Estimates from IDC predict revenue from artificial intelligence will top $47 billion by the year 2020 with a compound annual growth rate (CAGR) of 55.1% over the forecast period, with nearly half of that going to software. Additionally, investment in AI and machine learning companies has increased dramatically—AI startups have raised close to $10 billion in funding.

Similarly, some data on the vast amount of data we’re all generating daily:

There are now more mobile devices than people on the planet and each is collecting data every second on our habits, physical activity, locations traveled, and daily preferences. Daily, we create 2.5 quintillion bytes of data from a wide variety of sources.
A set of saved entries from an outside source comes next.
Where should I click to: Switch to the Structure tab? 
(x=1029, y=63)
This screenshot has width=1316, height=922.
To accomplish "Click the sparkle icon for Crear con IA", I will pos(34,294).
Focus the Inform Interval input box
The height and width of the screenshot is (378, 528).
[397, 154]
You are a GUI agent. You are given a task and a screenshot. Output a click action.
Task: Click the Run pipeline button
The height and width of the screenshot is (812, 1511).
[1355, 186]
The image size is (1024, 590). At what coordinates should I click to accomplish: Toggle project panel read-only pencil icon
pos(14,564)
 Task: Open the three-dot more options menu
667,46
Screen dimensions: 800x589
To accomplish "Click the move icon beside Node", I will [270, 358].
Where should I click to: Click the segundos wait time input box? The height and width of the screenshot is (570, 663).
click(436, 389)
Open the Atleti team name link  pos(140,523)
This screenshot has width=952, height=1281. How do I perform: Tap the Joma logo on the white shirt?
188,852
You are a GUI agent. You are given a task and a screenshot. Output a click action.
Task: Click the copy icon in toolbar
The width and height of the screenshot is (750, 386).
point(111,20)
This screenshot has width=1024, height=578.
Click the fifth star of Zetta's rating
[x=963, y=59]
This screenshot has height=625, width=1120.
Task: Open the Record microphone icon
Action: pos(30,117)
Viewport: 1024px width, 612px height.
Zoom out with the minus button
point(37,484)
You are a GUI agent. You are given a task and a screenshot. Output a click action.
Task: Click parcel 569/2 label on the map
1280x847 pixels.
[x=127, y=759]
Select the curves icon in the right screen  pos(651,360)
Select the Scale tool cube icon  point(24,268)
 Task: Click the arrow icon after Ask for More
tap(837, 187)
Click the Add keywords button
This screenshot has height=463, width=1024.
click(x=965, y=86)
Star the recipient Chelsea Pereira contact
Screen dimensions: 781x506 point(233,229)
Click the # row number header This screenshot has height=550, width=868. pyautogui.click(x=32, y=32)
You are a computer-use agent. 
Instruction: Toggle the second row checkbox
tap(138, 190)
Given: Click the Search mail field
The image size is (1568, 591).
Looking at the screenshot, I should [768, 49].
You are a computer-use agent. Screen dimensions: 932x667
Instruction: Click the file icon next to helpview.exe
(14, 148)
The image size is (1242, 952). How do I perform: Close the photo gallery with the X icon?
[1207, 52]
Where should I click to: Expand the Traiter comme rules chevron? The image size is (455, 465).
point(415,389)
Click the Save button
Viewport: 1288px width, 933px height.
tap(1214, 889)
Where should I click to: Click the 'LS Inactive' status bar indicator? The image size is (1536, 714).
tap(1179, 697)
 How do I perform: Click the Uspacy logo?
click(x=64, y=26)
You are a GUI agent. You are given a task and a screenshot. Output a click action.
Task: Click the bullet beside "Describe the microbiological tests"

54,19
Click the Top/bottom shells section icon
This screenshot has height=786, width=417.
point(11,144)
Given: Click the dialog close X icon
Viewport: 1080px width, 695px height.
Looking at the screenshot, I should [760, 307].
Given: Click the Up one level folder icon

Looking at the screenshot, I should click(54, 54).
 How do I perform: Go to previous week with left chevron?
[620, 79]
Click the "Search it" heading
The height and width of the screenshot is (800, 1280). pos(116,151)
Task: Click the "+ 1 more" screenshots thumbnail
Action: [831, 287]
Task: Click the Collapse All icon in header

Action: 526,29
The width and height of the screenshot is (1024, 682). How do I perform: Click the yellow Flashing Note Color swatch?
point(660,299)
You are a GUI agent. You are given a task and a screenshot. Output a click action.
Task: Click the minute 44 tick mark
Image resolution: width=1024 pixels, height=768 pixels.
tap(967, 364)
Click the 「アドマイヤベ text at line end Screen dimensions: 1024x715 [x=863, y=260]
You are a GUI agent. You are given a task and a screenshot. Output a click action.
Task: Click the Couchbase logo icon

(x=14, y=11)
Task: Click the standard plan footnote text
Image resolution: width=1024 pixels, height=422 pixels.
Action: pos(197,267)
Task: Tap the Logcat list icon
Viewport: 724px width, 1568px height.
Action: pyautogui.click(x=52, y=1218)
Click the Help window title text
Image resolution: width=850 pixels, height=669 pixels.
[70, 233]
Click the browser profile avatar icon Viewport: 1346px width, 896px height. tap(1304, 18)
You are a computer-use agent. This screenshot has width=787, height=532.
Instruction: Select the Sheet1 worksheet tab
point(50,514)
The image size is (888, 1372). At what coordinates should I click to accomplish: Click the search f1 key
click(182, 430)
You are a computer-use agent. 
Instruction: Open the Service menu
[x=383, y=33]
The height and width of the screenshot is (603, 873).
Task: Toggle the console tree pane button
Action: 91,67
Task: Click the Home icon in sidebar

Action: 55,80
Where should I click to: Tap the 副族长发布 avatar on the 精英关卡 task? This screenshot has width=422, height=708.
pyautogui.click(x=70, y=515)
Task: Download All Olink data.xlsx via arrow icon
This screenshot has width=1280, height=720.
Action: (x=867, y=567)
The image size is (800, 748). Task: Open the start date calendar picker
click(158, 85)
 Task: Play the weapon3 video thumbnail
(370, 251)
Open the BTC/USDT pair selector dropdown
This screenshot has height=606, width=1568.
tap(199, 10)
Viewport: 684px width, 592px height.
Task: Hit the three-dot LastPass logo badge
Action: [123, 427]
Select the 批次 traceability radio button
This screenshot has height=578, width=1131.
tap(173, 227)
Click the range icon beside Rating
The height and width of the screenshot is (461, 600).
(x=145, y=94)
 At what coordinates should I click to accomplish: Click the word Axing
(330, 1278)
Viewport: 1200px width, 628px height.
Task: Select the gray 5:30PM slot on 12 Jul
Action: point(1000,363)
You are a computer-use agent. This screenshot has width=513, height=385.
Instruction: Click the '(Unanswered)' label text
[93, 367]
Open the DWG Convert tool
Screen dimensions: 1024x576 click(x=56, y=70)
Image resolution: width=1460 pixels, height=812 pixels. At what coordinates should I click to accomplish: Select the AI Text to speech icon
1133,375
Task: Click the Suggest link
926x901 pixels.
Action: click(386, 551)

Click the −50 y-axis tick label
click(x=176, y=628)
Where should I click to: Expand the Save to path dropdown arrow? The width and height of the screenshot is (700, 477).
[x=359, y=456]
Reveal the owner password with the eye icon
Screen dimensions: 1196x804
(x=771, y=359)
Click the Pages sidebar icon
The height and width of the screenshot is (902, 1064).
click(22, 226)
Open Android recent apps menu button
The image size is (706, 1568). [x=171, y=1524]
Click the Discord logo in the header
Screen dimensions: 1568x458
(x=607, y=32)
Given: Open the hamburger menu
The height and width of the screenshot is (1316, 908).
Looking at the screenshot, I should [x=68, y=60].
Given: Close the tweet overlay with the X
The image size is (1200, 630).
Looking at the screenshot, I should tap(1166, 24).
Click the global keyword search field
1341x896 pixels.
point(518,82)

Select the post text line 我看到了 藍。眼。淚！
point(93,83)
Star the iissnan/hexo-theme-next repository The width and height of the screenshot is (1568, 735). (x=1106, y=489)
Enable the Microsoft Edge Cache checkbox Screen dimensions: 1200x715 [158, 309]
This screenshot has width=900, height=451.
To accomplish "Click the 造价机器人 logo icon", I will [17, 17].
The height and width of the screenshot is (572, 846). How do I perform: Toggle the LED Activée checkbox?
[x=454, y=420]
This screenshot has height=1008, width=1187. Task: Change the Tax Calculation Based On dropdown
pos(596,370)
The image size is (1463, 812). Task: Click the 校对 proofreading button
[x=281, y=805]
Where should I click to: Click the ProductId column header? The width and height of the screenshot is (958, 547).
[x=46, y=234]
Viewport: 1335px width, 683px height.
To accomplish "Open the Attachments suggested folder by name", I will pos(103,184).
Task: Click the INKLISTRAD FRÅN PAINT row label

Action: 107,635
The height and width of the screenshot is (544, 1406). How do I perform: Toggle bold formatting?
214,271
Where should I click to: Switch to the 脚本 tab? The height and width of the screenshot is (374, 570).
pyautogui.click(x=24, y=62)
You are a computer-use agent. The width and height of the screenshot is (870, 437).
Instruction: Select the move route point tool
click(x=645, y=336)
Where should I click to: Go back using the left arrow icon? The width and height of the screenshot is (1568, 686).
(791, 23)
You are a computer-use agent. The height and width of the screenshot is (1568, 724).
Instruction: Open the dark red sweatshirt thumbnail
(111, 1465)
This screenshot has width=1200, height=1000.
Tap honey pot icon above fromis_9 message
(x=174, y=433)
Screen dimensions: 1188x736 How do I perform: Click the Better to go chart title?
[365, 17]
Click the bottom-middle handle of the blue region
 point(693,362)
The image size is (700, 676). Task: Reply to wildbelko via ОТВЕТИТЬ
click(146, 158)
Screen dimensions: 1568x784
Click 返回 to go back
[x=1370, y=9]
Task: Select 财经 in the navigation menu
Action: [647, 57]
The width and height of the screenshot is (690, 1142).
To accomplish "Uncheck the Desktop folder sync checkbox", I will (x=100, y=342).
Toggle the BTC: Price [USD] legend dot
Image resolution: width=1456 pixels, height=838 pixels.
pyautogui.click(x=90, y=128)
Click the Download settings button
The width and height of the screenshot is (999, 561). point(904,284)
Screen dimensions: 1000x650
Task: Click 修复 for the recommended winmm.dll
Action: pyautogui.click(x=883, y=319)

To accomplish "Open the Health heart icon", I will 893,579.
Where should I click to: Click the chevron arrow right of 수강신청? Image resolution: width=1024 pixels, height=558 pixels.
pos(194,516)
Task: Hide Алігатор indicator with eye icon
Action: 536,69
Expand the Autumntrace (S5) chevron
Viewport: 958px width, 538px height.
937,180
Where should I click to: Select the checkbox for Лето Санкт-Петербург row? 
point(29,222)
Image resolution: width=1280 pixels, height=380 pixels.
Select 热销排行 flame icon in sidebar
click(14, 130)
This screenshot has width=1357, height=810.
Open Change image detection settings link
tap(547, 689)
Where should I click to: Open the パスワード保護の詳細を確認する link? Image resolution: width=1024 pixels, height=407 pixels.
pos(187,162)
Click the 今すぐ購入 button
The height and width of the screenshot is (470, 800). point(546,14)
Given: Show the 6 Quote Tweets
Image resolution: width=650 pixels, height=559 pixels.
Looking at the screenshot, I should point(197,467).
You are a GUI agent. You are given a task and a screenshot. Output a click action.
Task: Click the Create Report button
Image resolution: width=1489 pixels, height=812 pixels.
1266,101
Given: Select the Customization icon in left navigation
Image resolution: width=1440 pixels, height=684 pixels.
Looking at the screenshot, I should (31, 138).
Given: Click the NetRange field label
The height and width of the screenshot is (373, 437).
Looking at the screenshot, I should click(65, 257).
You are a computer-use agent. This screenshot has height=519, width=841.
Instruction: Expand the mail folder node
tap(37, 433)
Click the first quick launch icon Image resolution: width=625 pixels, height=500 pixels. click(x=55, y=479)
And it’s coming from everywhere. Just think of all the sources collecting data—IoT sensors in the home, social media posts, pictures, videos, all our purchase transactions, as well as GPS location data monitoring our every move.

Data is even touted as being more important and valuable than oil. For that reason, companies are creating vast repositories of raw data (typically called data lakes) of both historical and real-time data. Being able to apply AI to this enormous quantity of data is a dream of many companies across industries. To do so, you have to pick the right set of tools not only to store the data but also to access the data as efficiently as possible. Current tools are evolving, and the way in which you store and present your data must change accordingly. Failure to do so will leave you and your data behind. To illustrate this point, MIT professor Erik Brynjolfsson performed a study that found firms using data-driven decision making are 5% more productive and profitable than competitors. Additional research shows that organizations using analytics see a payback of $13.01 for every dollar spent.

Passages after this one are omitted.